→ EXERCISE OBJECTIVE
Count the lines in the records below that contain the string "center" with matching case, and reply with the number alone.

→ SOURCE DATA
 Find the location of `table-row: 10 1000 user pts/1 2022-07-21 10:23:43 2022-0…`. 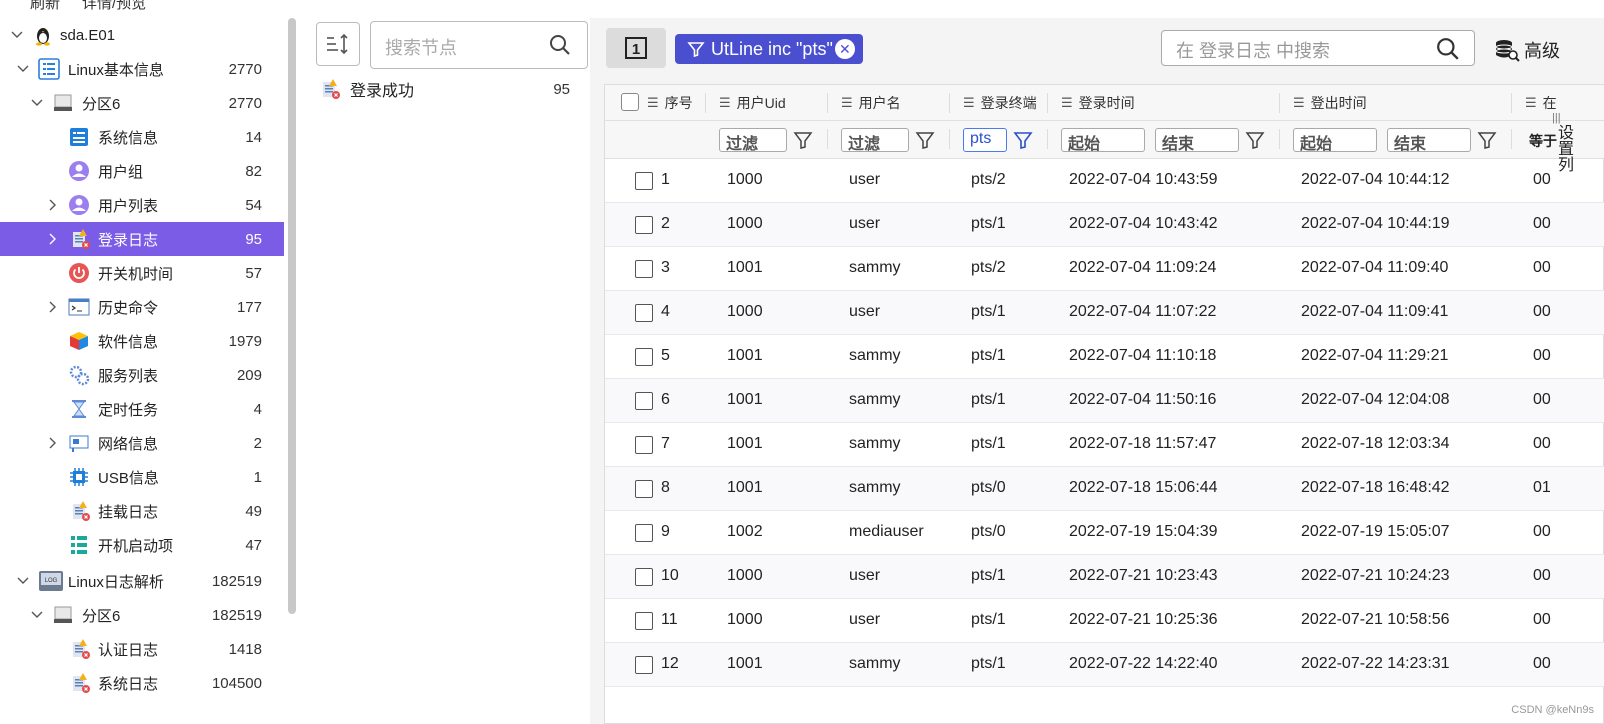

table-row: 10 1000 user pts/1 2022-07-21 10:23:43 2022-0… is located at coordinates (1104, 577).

...

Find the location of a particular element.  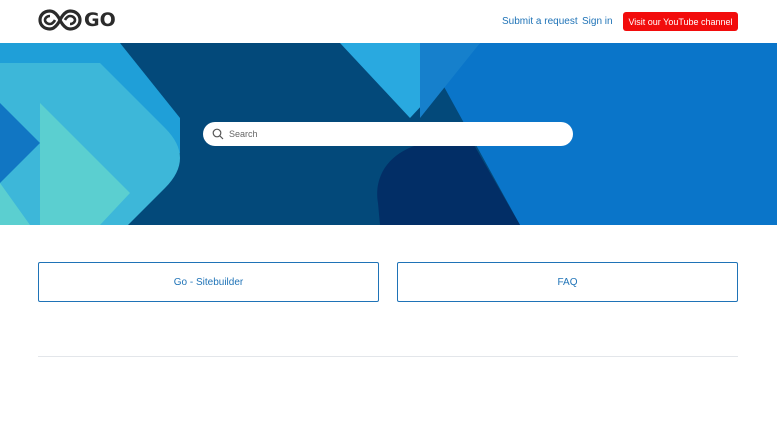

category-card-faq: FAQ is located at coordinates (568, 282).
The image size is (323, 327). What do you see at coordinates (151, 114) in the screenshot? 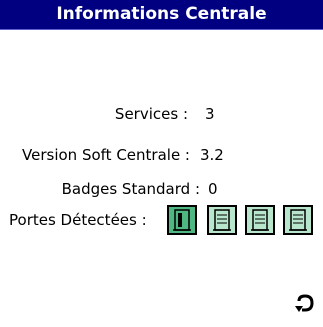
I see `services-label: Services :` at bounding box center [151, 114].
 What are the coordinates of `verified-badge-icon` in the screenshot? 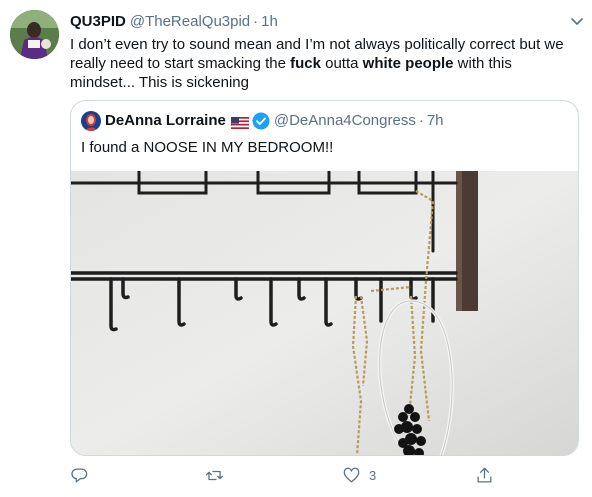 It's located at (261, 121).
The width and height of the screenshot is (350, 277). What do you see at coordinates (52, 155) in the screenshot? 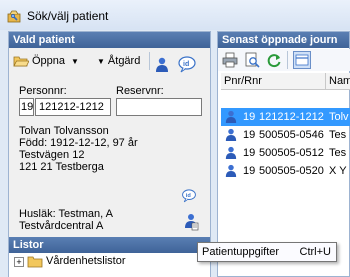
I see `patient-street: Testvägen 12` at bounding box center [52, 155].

--

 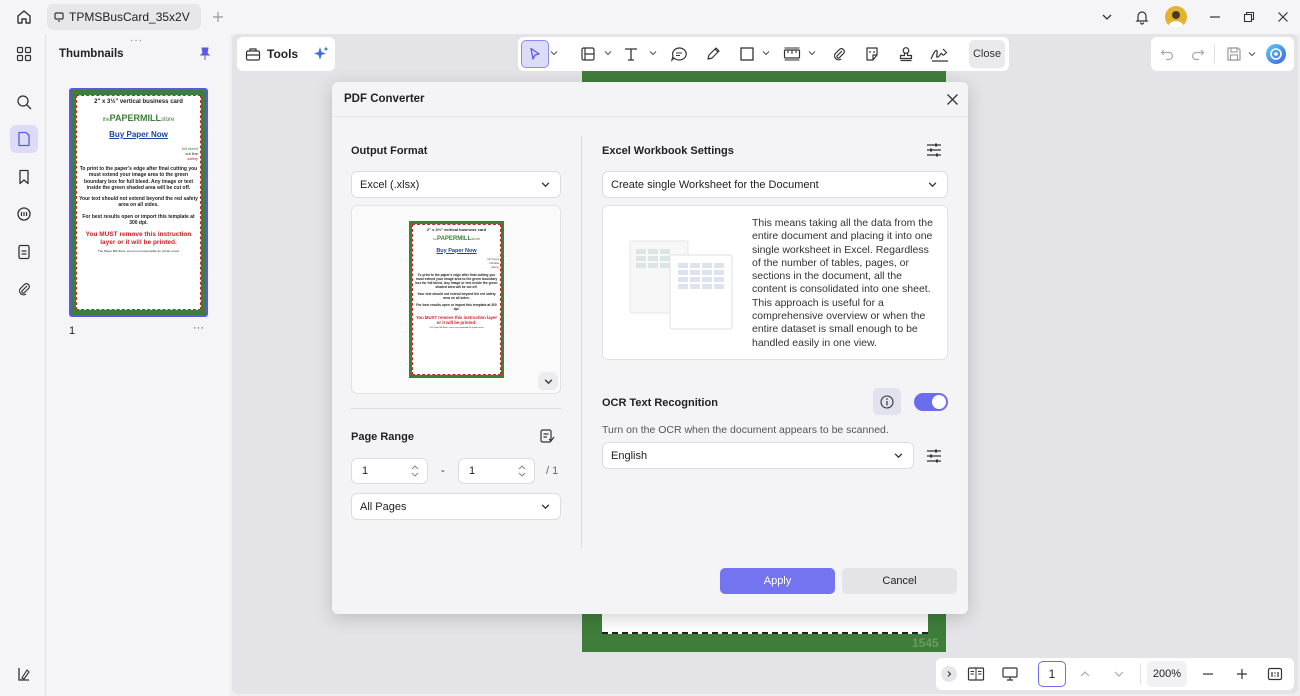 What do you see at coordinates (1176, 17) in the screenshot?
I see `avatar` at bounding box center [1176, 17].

→ SOLUTION TO THIS EXERCISE
3